I am Negative, my husband is positive
Oct 6, 2011
My husband of five years and the father of my kids was recently diagnosed with HIV. I am planning to stay with him because I know he needs me now more than ever. I am grateful to God for allowing me to have a positive attitude, but I constantly have a battle in my head over whether or not I should leave due to the fact he did admit that he cheated on me. I really don't feel like being sexually active with him because emotionally I am just not there. We had sex a few times, each time wearing a condom and lubrication to assure it didn't break. He went down on me the other day and I was totally uncomfortable and I think he sensed it. Please help me!!!! Will I eventually feel normal? I know if I continue to be with him, I must be supportive, but it is really hard.
Response from Dr. Fawcett
Thanks for writing. You have two concerns - one is managing sexual activity as a serodiscordant couple. There are many resources to help couples deal with this (for example this page at TheBody.
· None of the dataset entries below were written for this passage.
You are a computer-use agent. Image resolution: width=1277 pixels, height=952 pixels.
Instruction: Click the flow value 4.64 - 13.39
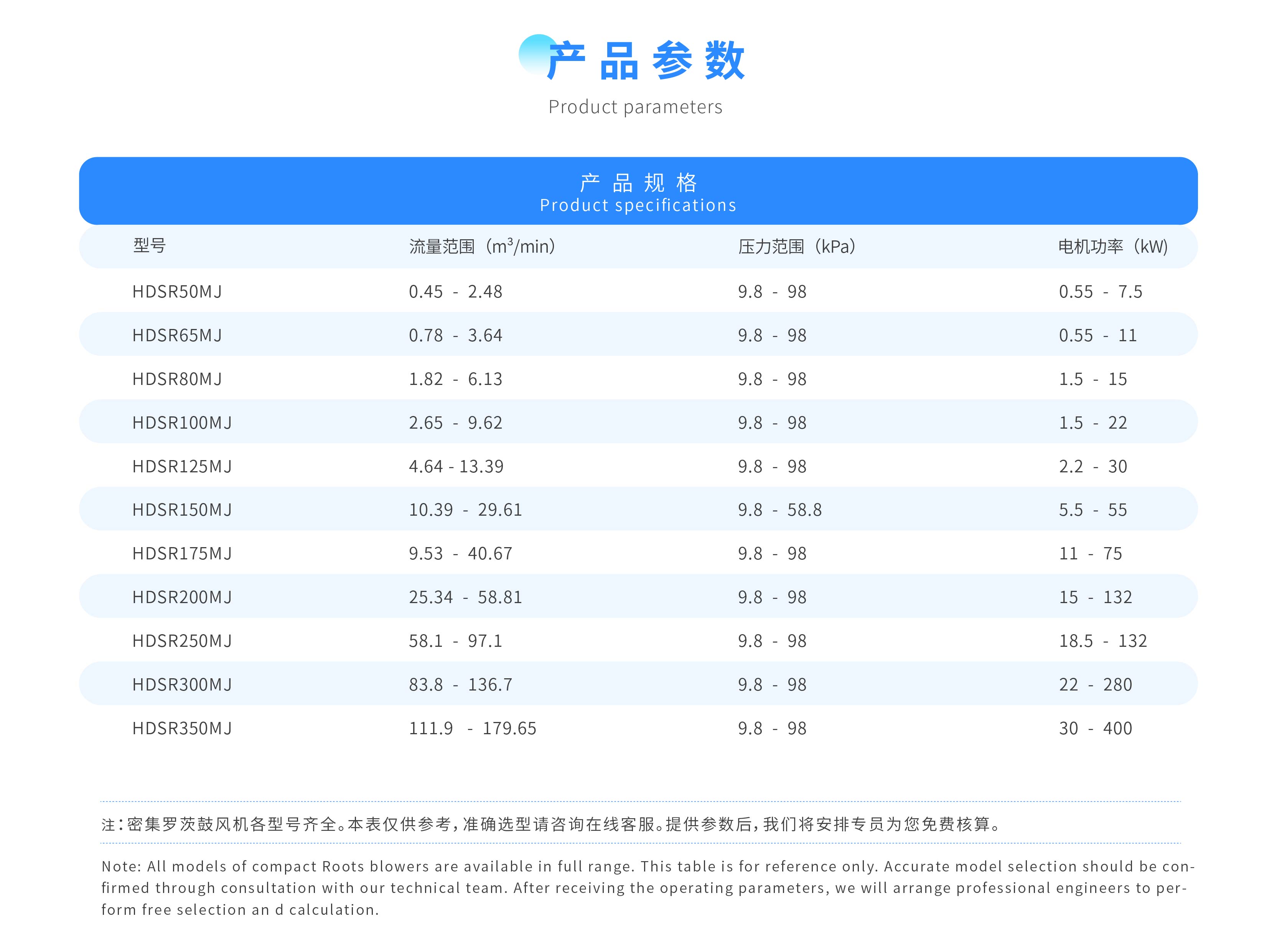[x=456, y=466]
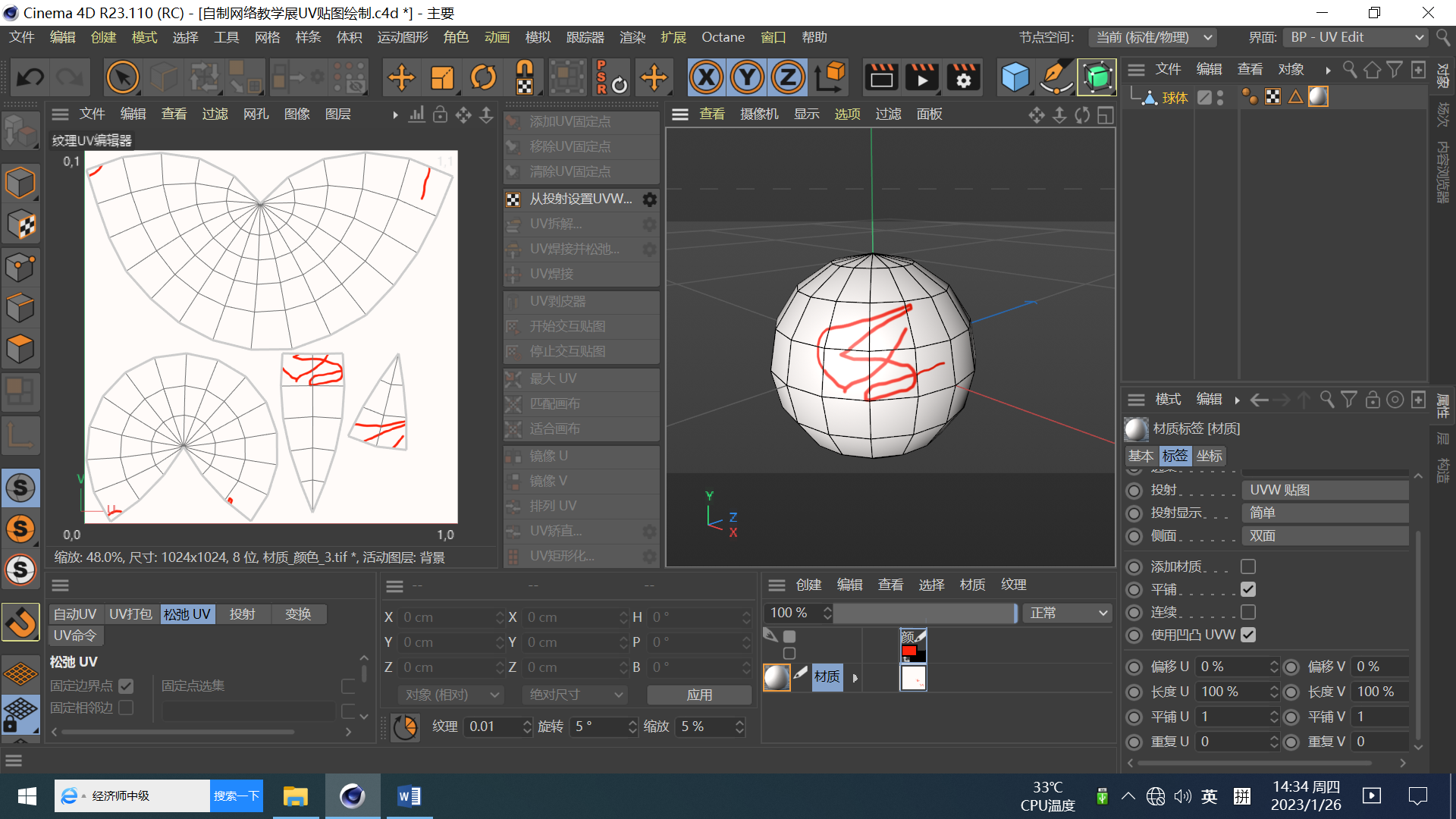
Task: Click the Undo arrow icon
Action: [x=30, y=77]
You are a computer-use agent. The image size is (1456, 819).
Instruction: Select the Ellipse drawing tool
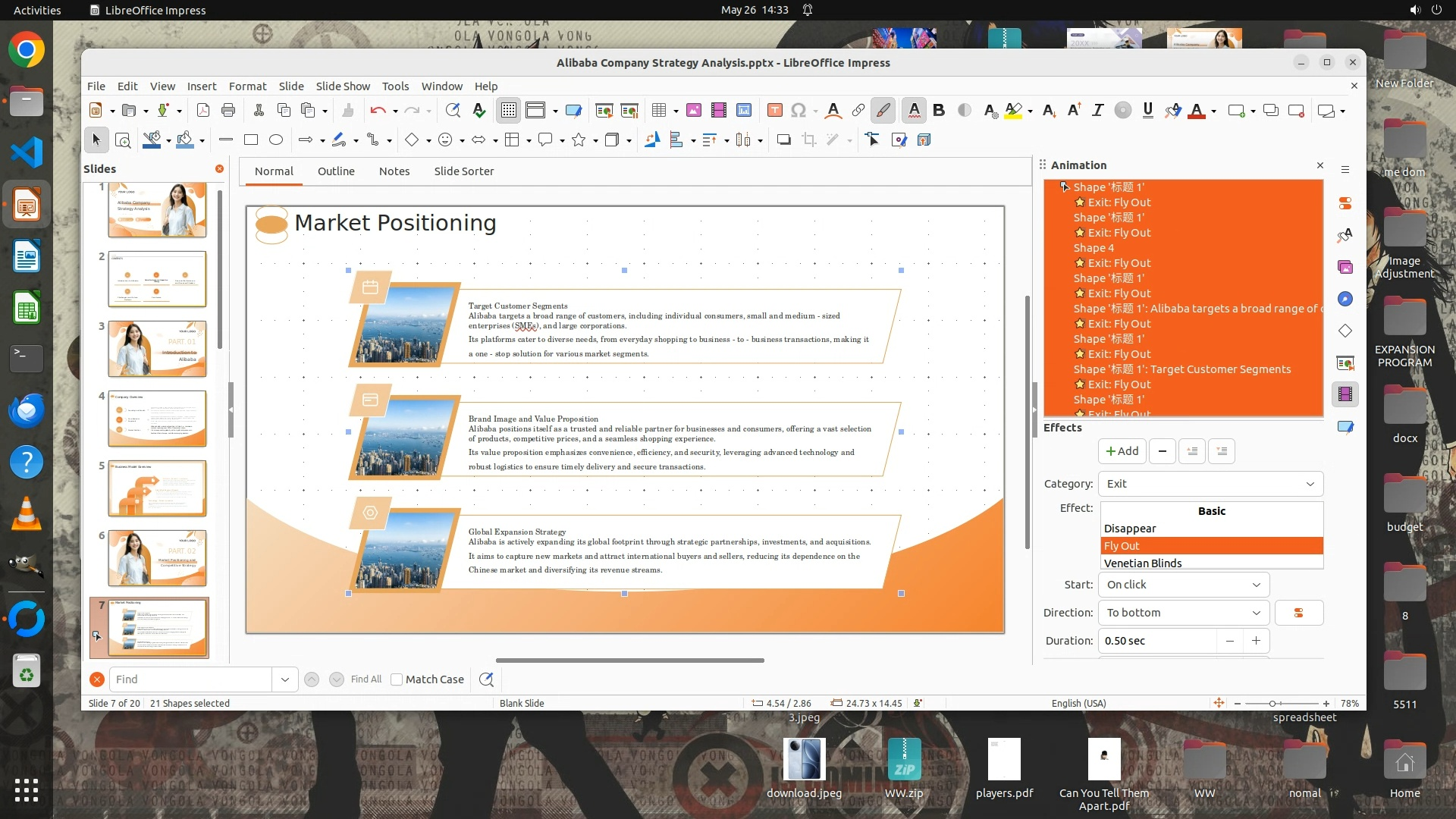pyautogui.click(x=276, y=140)
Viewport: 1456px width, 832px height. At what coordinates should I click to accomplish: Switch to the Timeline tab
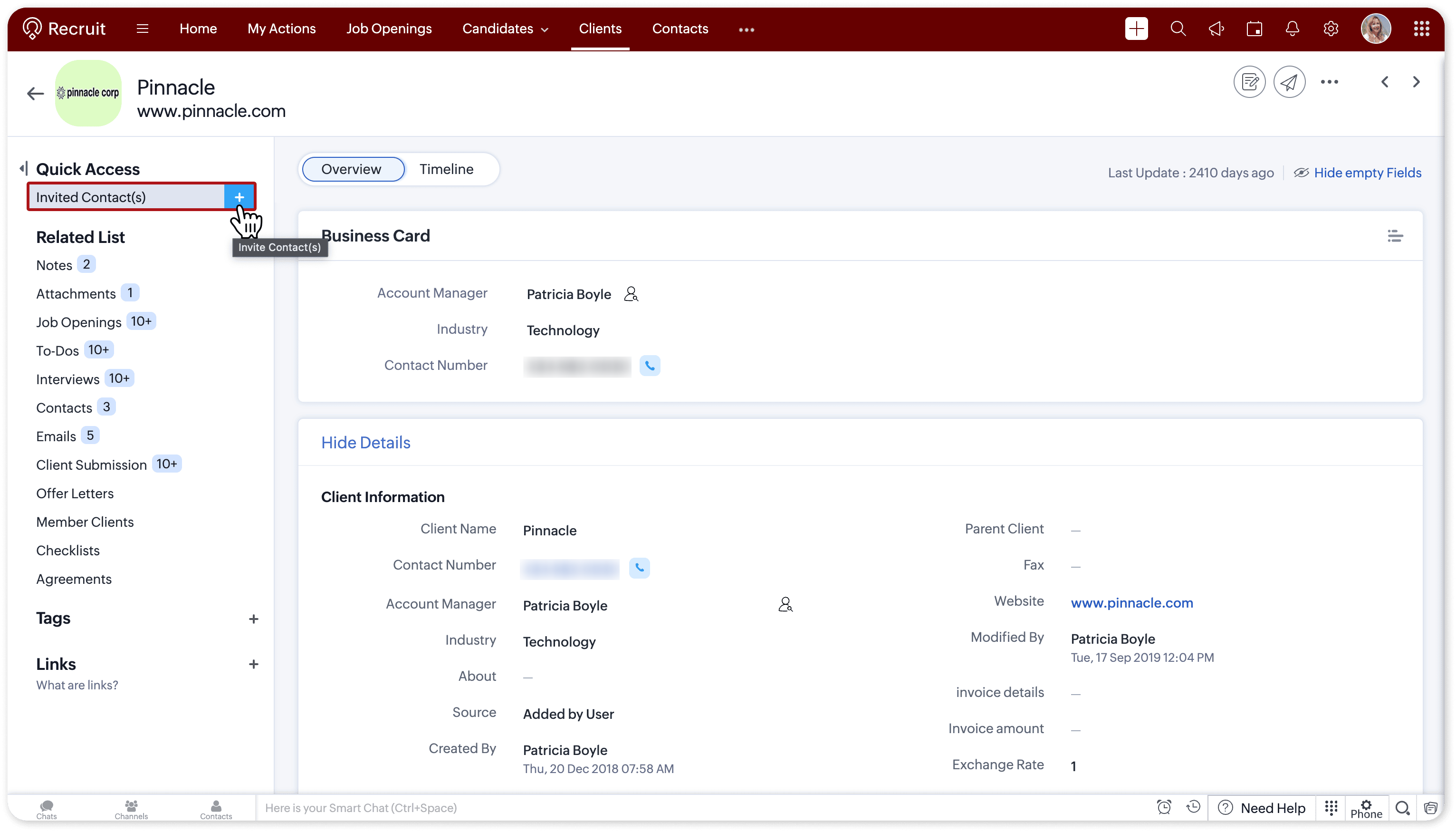coord(447,169)
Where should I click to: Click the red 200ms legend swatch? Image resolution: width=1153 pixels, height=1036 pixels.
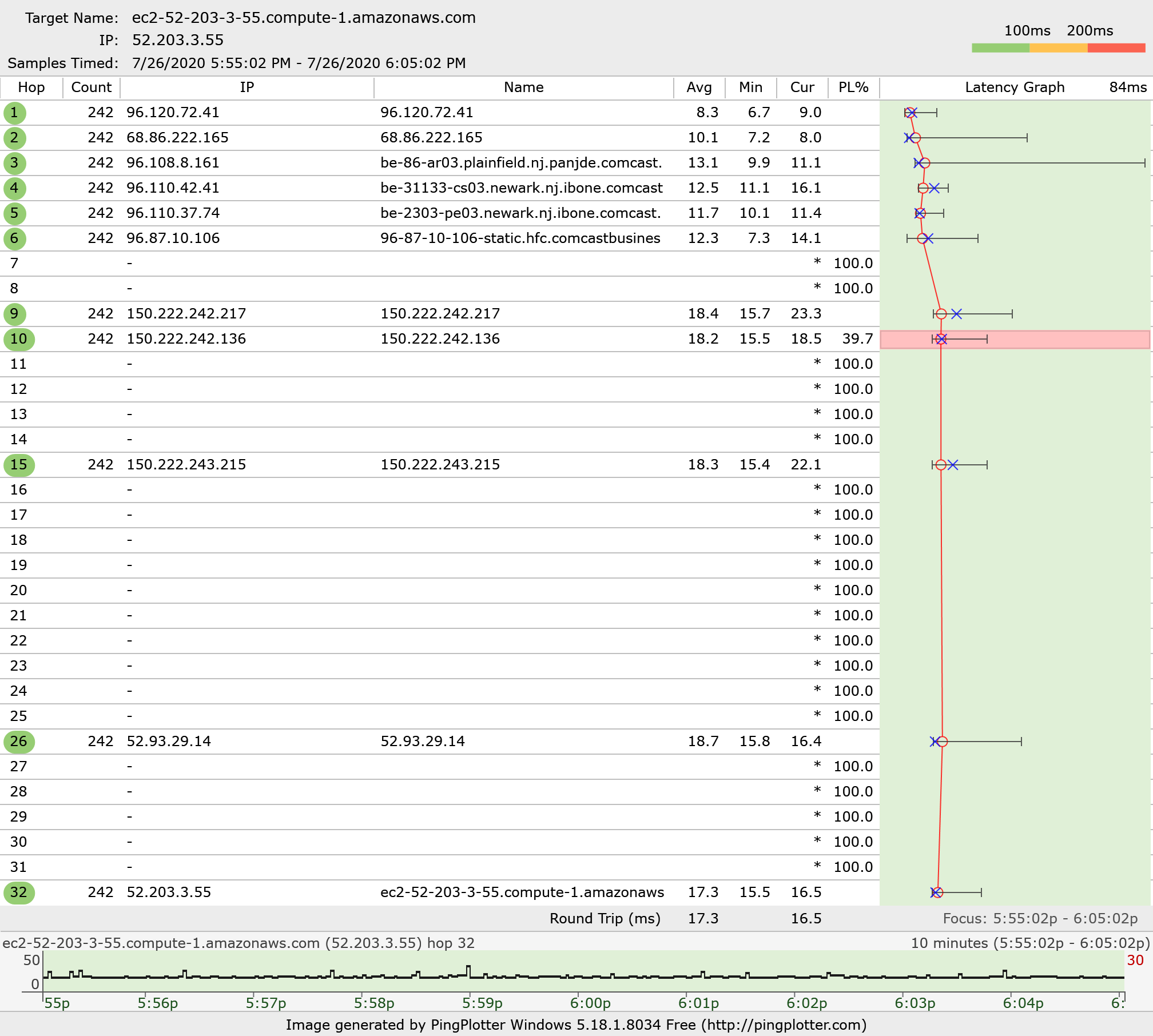(x=1116, y=48)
I feel the more significant problem with both your sexual desire and comfort, as well as your decision to stay in the relationship, is dealing with your feelings about him cheating. Such situations produce many different emotions, including disappointment, hurt, and of course anger. I would recommend couples counseling where these feelings can be identified and expressed. I'm sure he is feeling guilt as well. These emotions need to be resolved if you want to restore a satisfying sexual relationship and maintain your family.